ECONOMIC AND SECTORAL PERSPECTIVES IN 2010

Global economic recovery was strongly felt in 2010, both in Turkey and in the world
Strong economic activity was primarily driven by extremely loose monetary policies implemented by the central banks of developed countries, especially the FED (Federal Reserve), through bond purchase programs.

The global growth rate, which was 4.8% in 2010, is expected to slow down slightly to just under 4% in 2011. Despite the prospect of slow growth in the USA and European countries, Germany has been demonstrating strong economic growth, along with Asian countries, excluding Japan, and emerging market economies such as Turkey. During this period, liquidity provided by the central banks of developed countries has headed to developing countries, lured by high returns and the growth potential in these countries.

Turkey’s GDP is estimated to have grown by more than 8% in 2010
Turkey’s economy steamed ahead with a double-digit GDP growth rate in the first half of 2010 with the support of the base effect, while the growth rate fell to 6% in the second half of the year as the base effect was gradually eliminated. For 2010 as a whole, Turkey’s GDP growth rate is forecasted to come in at 8.2%.

Turkey is expected to maintain its strong growth in the first half of 2011, with GDP on course to grow by 5% in 2011.

With the correction observed in food prices in the last quarter, the year-end annual inflation rate was 6.4%, a figure compatible with CBT’s target
The annual inflation rate may fall to below 5% in the first quarter of 2011, thanks to a fall in prices on a yearly basis in 2011 as the lower monthly inflation rates will be taken into account, instead of the monthly inflation rate which rose in the first two months of 2010 due to tax increases applied in the beginning of the year, as well as high food prices.

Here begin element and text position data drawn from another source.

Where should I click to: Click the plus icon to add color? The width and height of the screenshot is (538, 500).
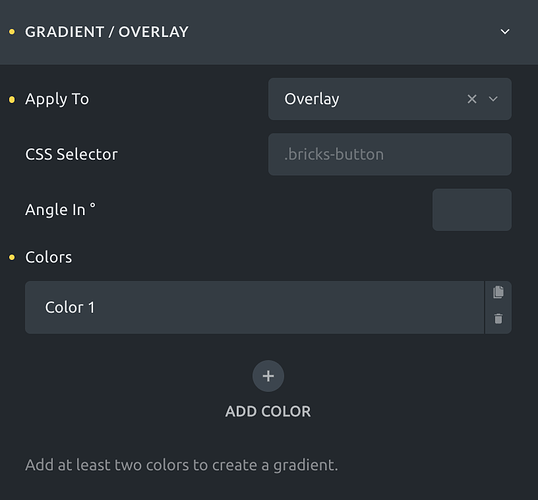[268, 376]
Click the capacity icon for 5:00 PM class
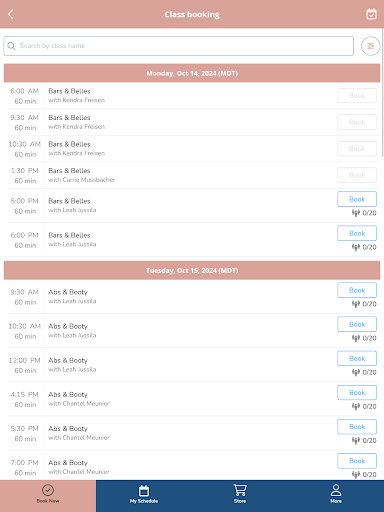This screenshot has width=384, height=512. coord(356,213)
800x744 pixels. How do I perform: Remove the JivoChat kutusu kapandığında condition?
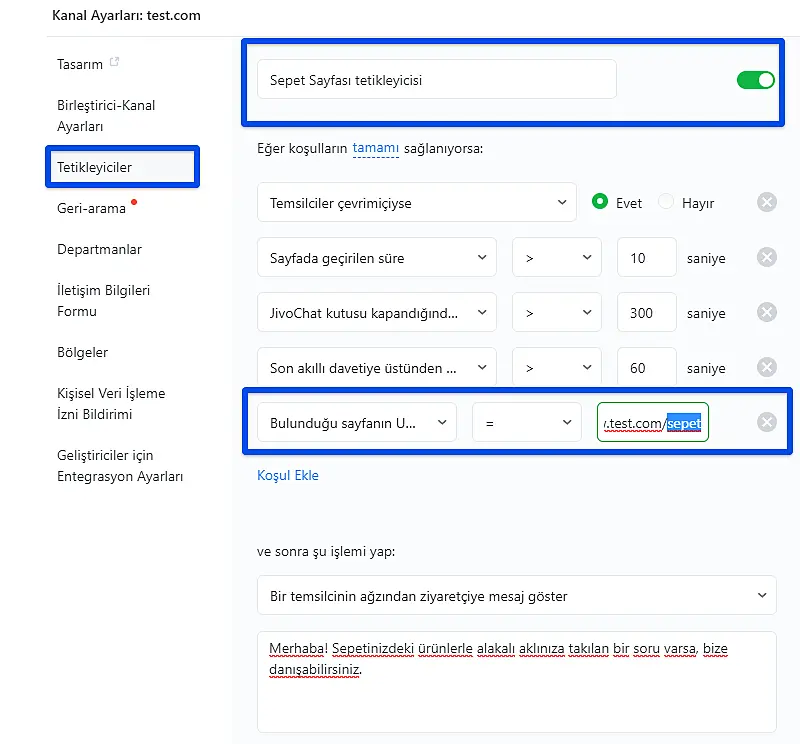[767, 313]
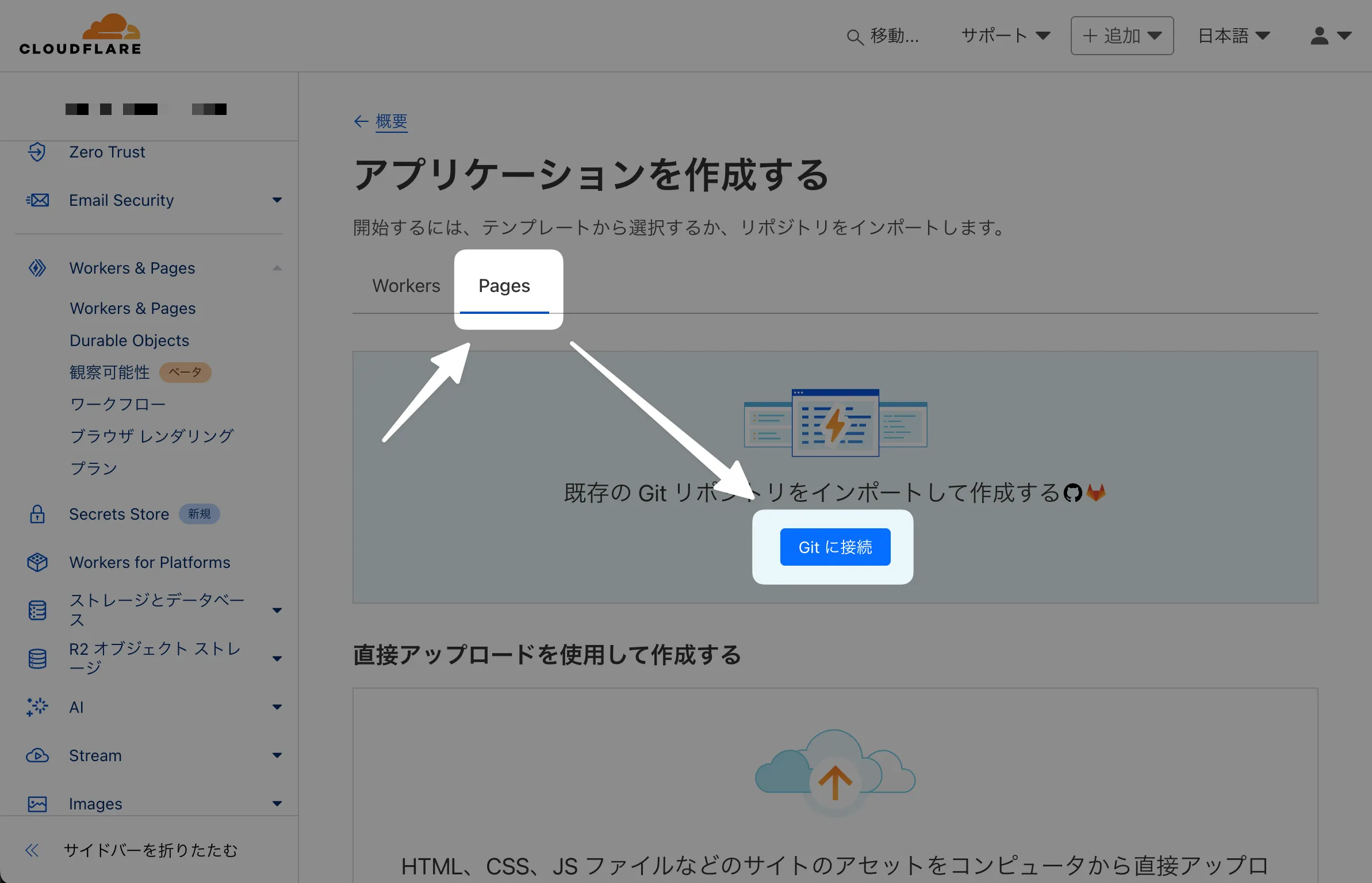Collapse the Workers & Pages section
1372x883 pixels.
pyautogui.click(x=277, y=268)
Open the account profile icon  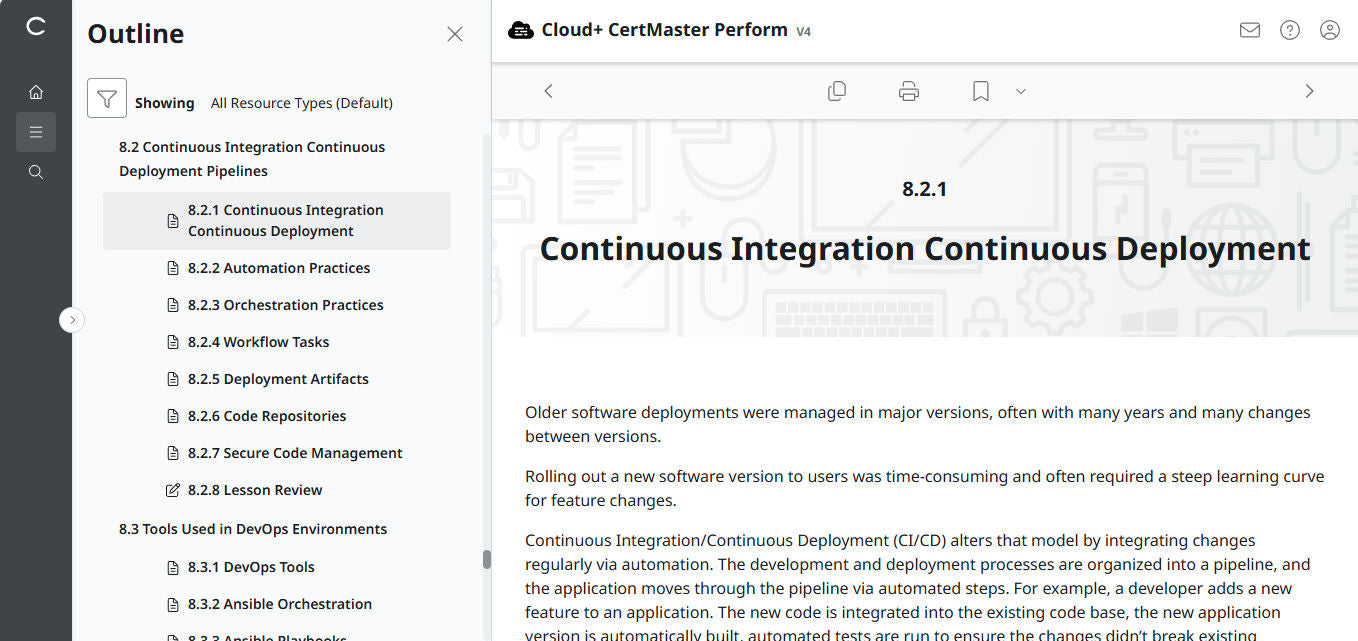tap(1329, 30)
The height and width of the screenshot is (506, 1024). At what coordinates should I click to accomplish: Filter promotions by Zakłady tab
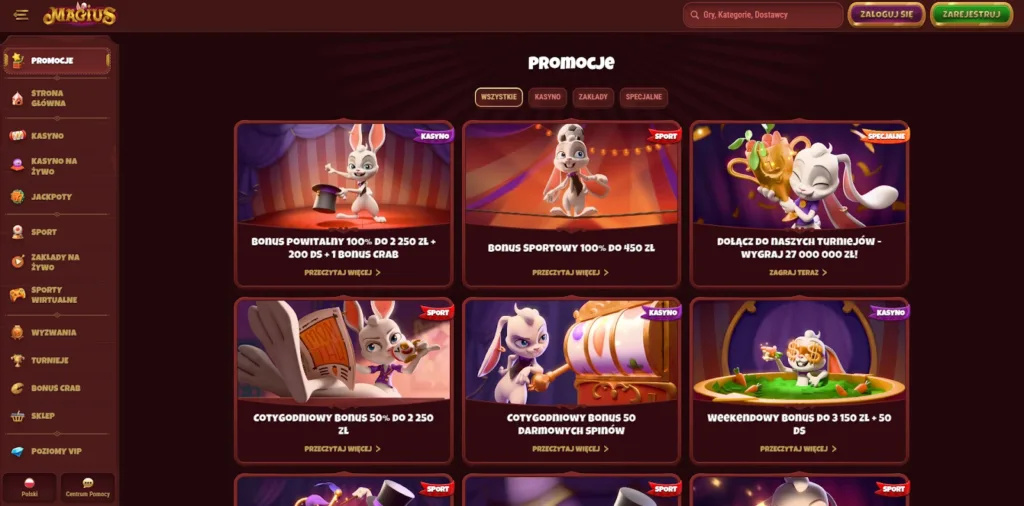coord(593,97)
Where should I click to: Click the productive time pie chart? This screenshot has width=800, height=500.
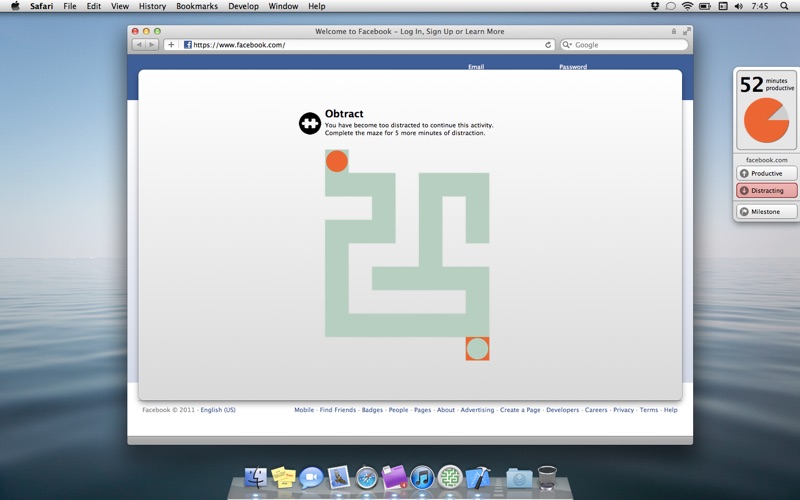(x=766, y=121)
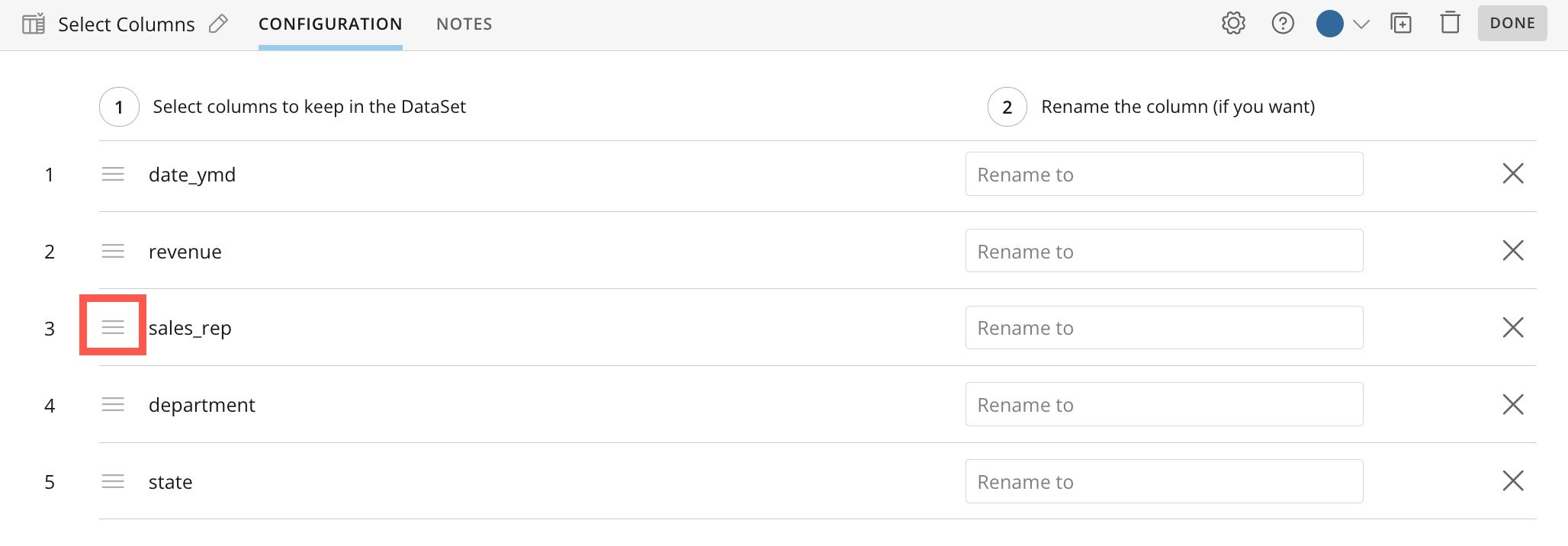The image size is (1568, 546).
Task: Click the Rename to field for department
Action: (x=1164, y=404)
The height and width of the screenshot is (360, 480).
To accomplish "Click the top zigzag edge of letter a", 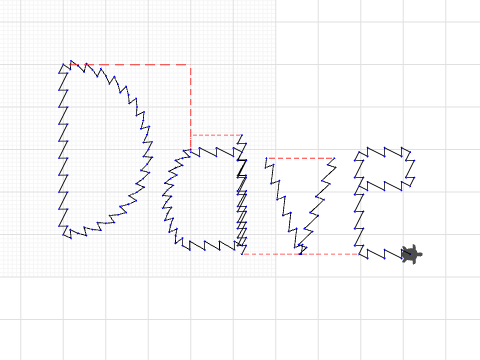I will tap(213, 152).
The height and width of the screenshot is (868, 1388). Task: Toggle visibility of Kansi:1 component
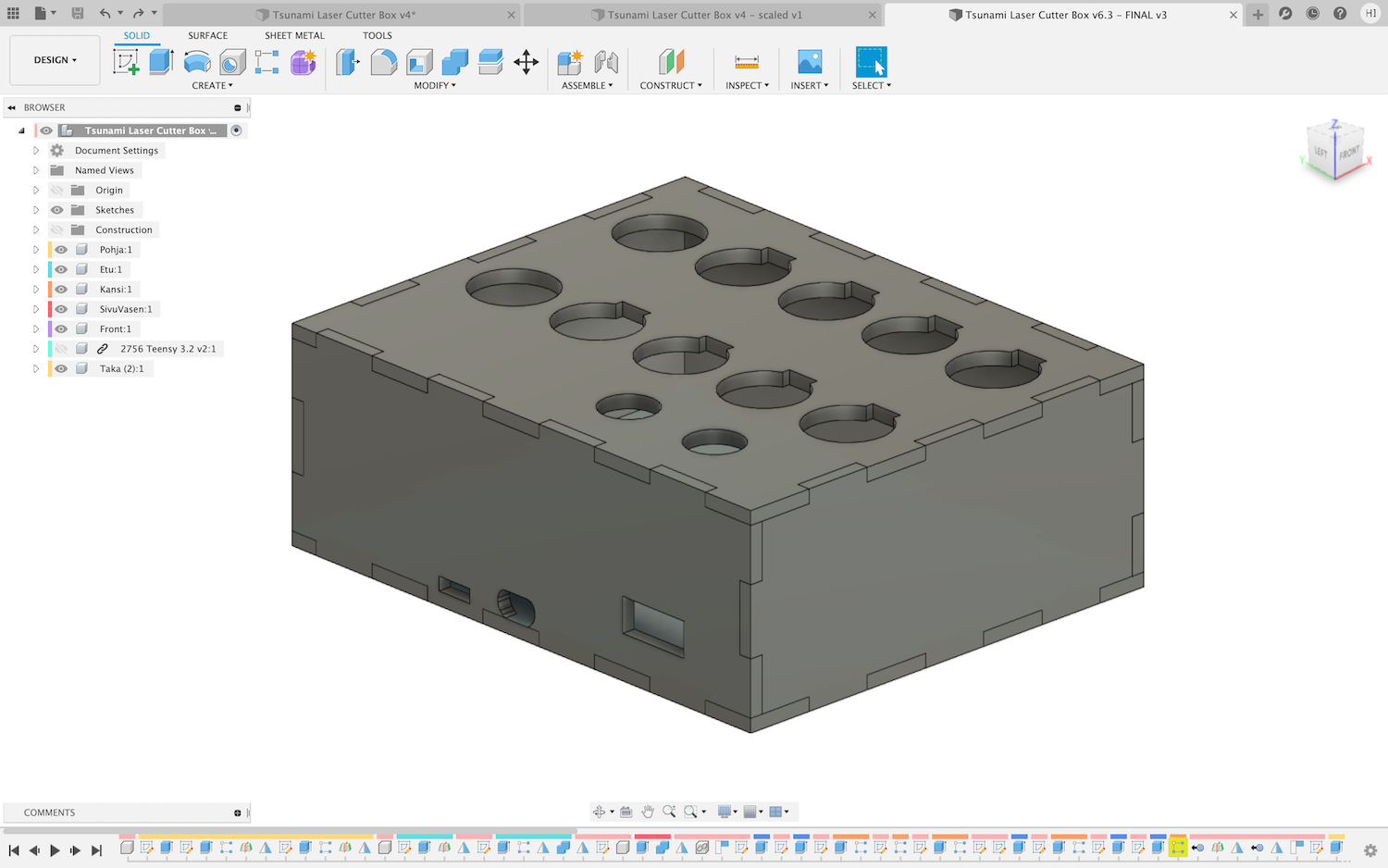pos(61,290)
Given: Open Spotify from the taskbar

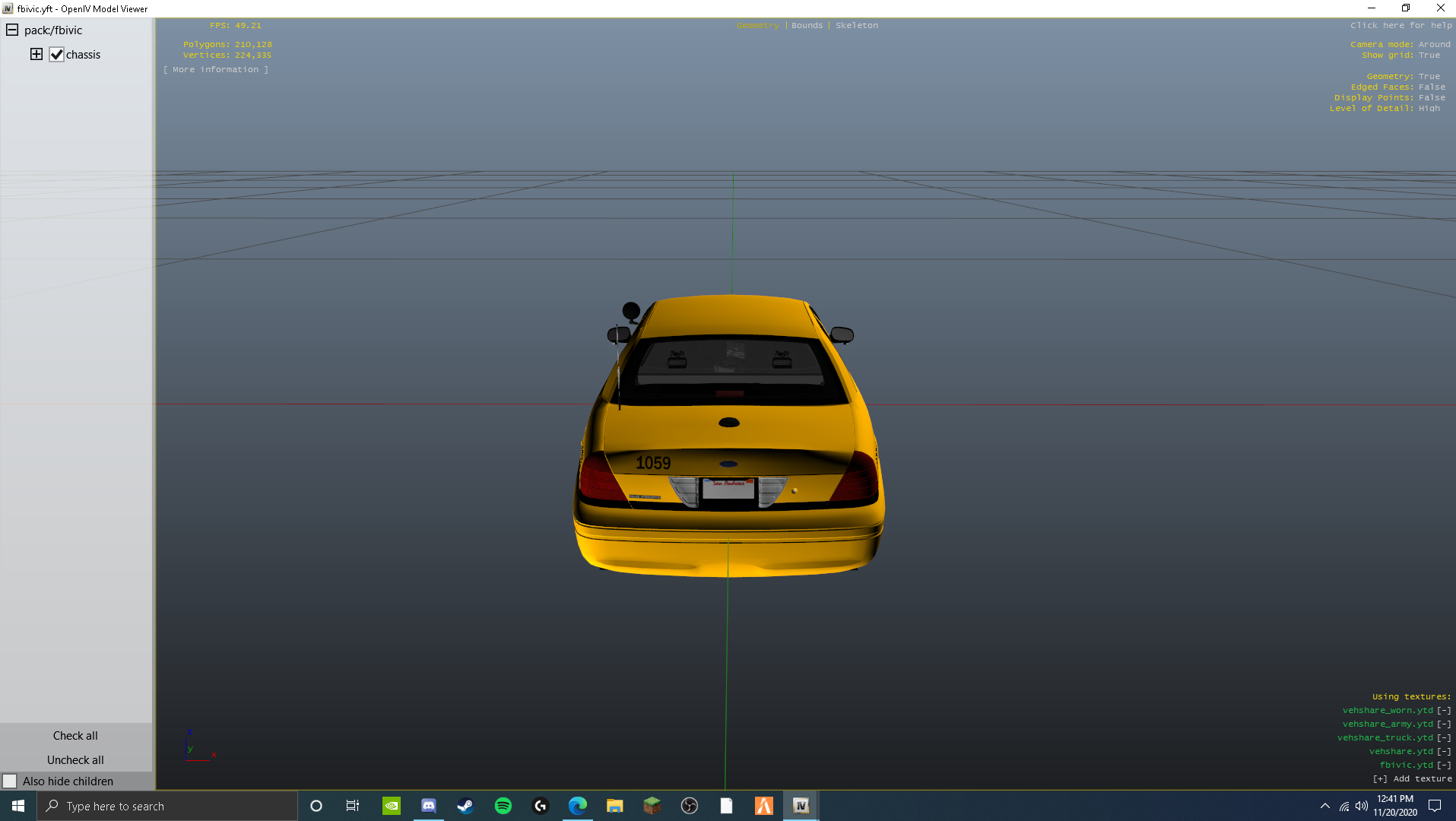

From April onwards, however, inflation expectations are more negative, in parallel with the removal of the base effect, and with inflation creeping back up again due to loose monetary and financial policies. As such, the annual rate of inflation is expected to reach 7% once again towards the end of the year.

The CBT maintained its overnight borrowing interest rate, which is also its policy interest rate, steady at 6.5% until May 2010. The CBT then began to determine its policy interest rate depending on liquidity conditions and based on the Repurchase Tender interest rate with a 1 week maturity, which was 7% at that time. In order to curtail the increase in capital inflows, in November the CBT cut the overnight borrowing interest rate to 1.75% while keeping the policy interest rate on hold. This paved the way for a downward volatility in short term interest rates, while the TL became less attracted to foreign investors with a short-term investment horizon. In December, the CBT initiated a series of new cuts in policy interest rates. In addition to interest rate cuts, the CBT began raising banks’ required reserve ratios in a bid to limit the expansion of credit volume.

Exchange rates moved in line with global risk appetite, while borrowing costs moved in parallel with the monetary policies being applied
Capital inflows were strong in 2010 thanks to the liquidity provided by the central banks of developed countries and a total of US$ 10.7 billion of foreign liquidity flowed into the bond market throughout the year. Furthermore, the CBT’s loose monetary policies ensured bond yields remained low. Within this framework, the benchmark bond yield, which had been nearly 9% in early 2010, fell to as low as 7.1% in December 2010.

In the FX market, the $/TL exchange rate, which stood at 1.45 at the beginning of 2010 rose to as high as 1.60 during the year as global risk appetite weakened amid concerns over Euro Zone economies struggling under a burden of heavy debts. However, the Lira then began to recover against the dollar again as Greece and Ireland were included in the IMF-EU rescue fund. As a result of this development, the $/TL exchange rate fell back to below 1.40 in November before rising back to 1.55 towards the end of the year as the CBT loosened its monetary policy.

Liquidity provided by developed countries’ central banks also drove prices higher in the global commodity market. Within this framework, the average price per barrel of crude oil rose from $62 in 2009 to $80 in 2010.

In addition, as strong economic growth fuelled demand for imports, the current deficit/GDP ratio rose from 2.3% in 2009 to 6.4% in 2010. The current deficit is expected to rise further in 2011 and approach 7%.

The Turkish banking sector maintains its robust structure
The average capital adequacy ratio, which was 20.6% at the end of 2009, fell to 19.0% by the end of 2010, although this can still be considered as a high figure.

Banking sector data as of end-December 2010 (TRY billion)

Total assets

1,007.6

Credit volume

529.1

Marketable securities portfolio

287.9

Deposit volume

617.0

According to these brief figures, the banking sector succeeded in raising its total assets by 21% in 2010, with a 34% increase in its credit volume, a 9.5% increase in its securities portfolio and 20.0% growth in its deposit volume.